The process of breaking or atomization of the liquid fuel into tiny droplets in the form of a fine spray plays a vital role in various industrial and propulsion applications. The droplets provide a larger surface area than the liquid itself, thus, reducing the liquid vaporization time, which results in better mixing and increases the time available for complete combustion in liquid fueled combustion systems (Lefevbvre [1]). The influence of spray quality on combustion/ignition performance and efficiency is well depicted in various works of Lefebvre [2], Rink and Lefebvre [3], and Reeves and Lefebvre [4].

The simplest case of breakup of liquid jet has been studied theoretically for more than a hundred years, but the result of these studies has failed to predict spray characteristics to a satisfactory level. The physics is not well understood, the available data and correlations are of questionable validity and there is little agreement between various investigators at to exact relationship between liquid properties, nozzle dimensions and spray characterization.

Typical issues pertaining to spray combustion are the non-symmetrical spray flames and the hot-streaks that can cause serious damage to the combustion liner and can severely affect the combustor exit temperature distribution. These issues are highly related to the spray pattern provided by a particular spray device as discussed by Chigier [5]. Thus, significant improvements in the performance of the liquid fueled combustors can be achieved by having the ability to control the spray characteristics and spray structure. Various spraying devices operating on different principles and varied geometry have been developed with time signifying the importance and high dependence of spray characteristics on both the abovementioned factors. Detailed descriptions of such devices can be found in Giffen and Muraszew [6], Lefebvre [1, 7], and Bayvel & Orzechowski [8].

The experimental investigations are carried out for pressure swirl atomizer of tubular type combustion chamber for micro gas turbine. The designed nozzles are experimentally investigated to study the effect of injection pressure on spray cone angle and penetration length.

Design of Pressure Swirl Atomizer

The basic dimensions of pressure swirl atomizer are given in Figure 1. The input variables to the design are summarized in Table - 1 while Table - 2 gives the primary dimensions of designed nozzles at half spray cone angles of 30[degrees], 45[degrees] and 60[degrees]. The dimensional drawings of designed nozzles are given in Figures 2, 3 and 4 at spray cone angles of 30[degrees], 45[degrees] and 60[degrees], respectively.





Experimental Setup

Spray Cone Angle and Penetration Length

The experimental setups were developed for the measurement of the spray cone angle and penetration length. The schematic of the experimental setup for the spray cone angle and penetration length is shown in the figure 5. The dimensions of test chamber (TC) are selected as 800 mm x 800 mm with the diameter of the test section being 500 mm. The test chamber is having four sides of Quartz, having thickness of 6 mm. The main fuel tank (FT) contains the fuel. Its volume is 50 liters. The fuel is pumped to the test chamber by motor and pump (M & P) assembly. It is squirrel cage single capacitor, 250v, single phase, 2800 rpm motor and gear oil pump with maximum discharge pressure of 25 bar. The tube is connected to the nozzle assembly made up of brass which holds the nozzle (N).

EXERCISE DETAILS » Set down verbatim the part of the spray atomization text that opens with the words containing "The basic dimensions" and closes with "and 60[degrees], respectively.".

INFORMATION PROVIDED »

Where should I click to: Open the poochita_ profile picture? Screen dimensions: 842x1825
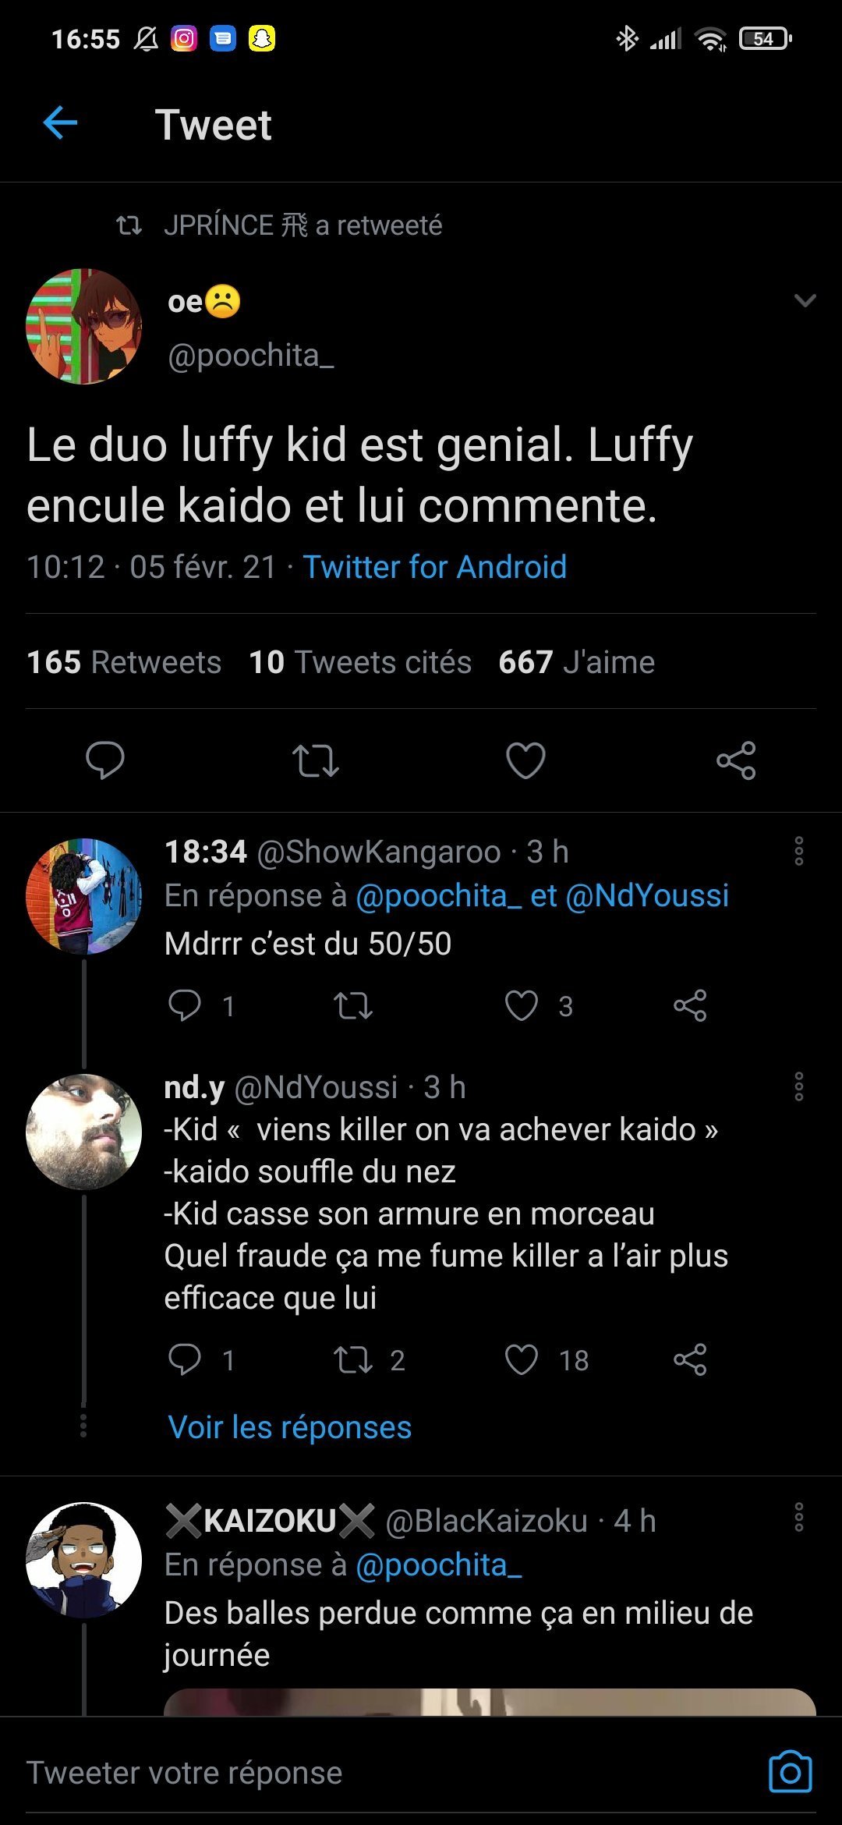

SOLVED EXERCISE »
The basic dimensions of pressure swirl atomizer are given in Figure 1. The input variables to the design are summarized in Table - 1 while Table - 2 gives the primary dimensions of designed nozzles at half spray cone angles of 30[degrees], 45[degrees] and 60[degrees]. The dimensional drawings of designed nozzles are given in Figures 2, 3 and 4 at spray cone angles of 30[degrees], 45[degrees] and 60[degrees], respectively.